=== Request ===
Set down these rows word for word, starting at the line that contains "Select the Request connector tile" and ending at the line that contains "[x=725, y=447]", and leave the pictures out.

--- start Records shown ---

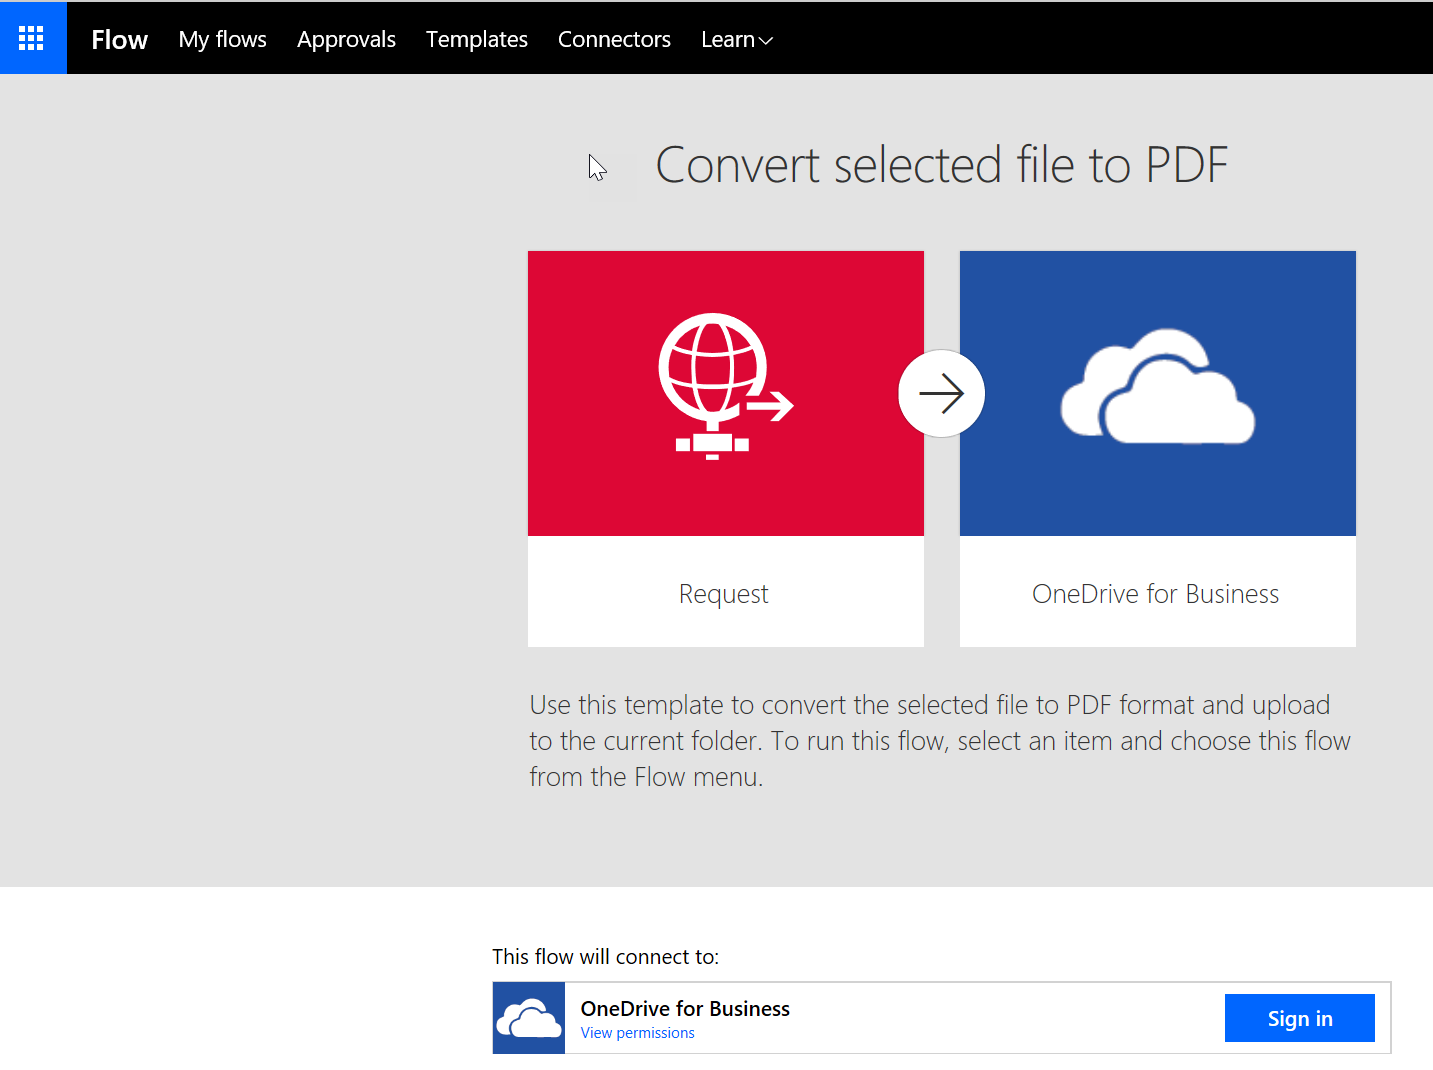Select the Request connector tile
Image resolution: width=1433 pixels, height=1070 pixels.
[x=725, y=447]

--- end Records shown ---
--- start Records shown ---

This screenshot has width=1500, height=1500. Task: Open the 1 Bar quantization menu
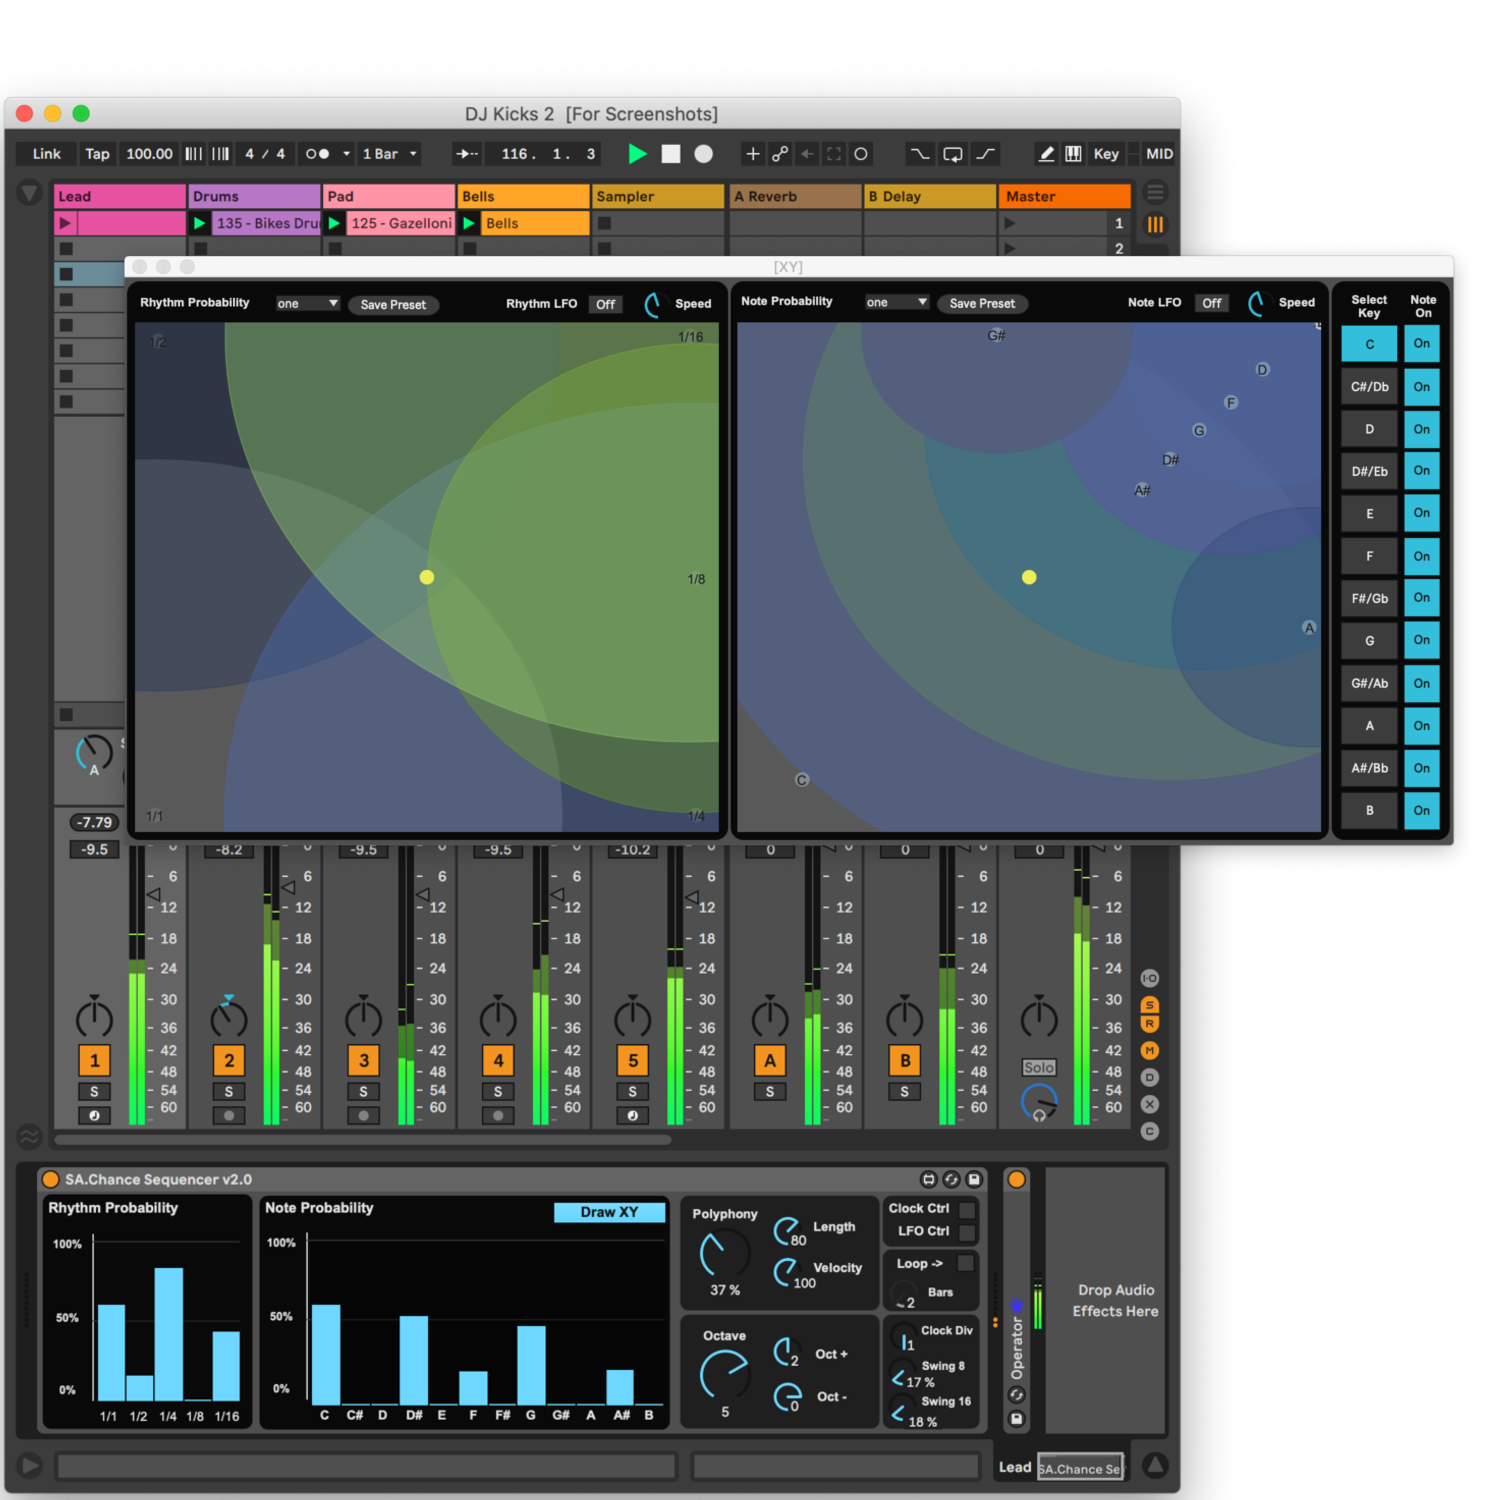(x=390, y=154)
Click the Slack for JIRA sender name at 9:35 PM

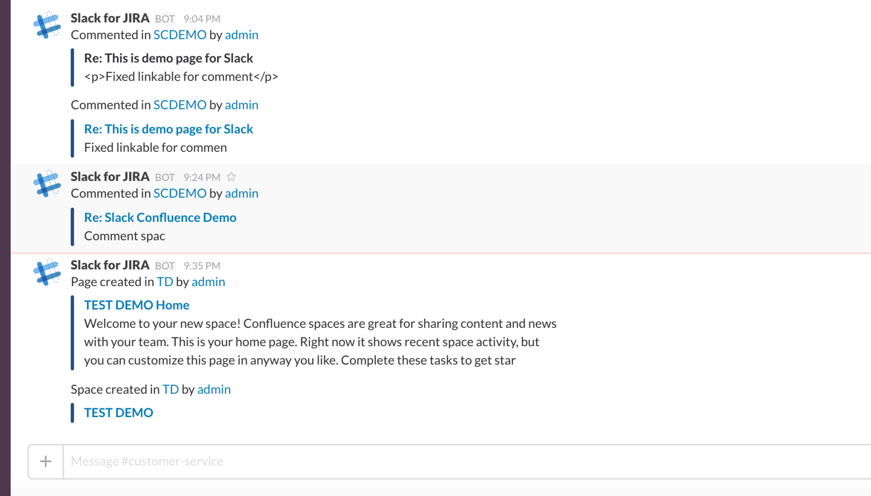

--- end Records shown ---

=== Exercise response ===
Select the Request connector tile
Image resolution: width=1433 pixels, height=1070 pixels.
[x=725, y=447]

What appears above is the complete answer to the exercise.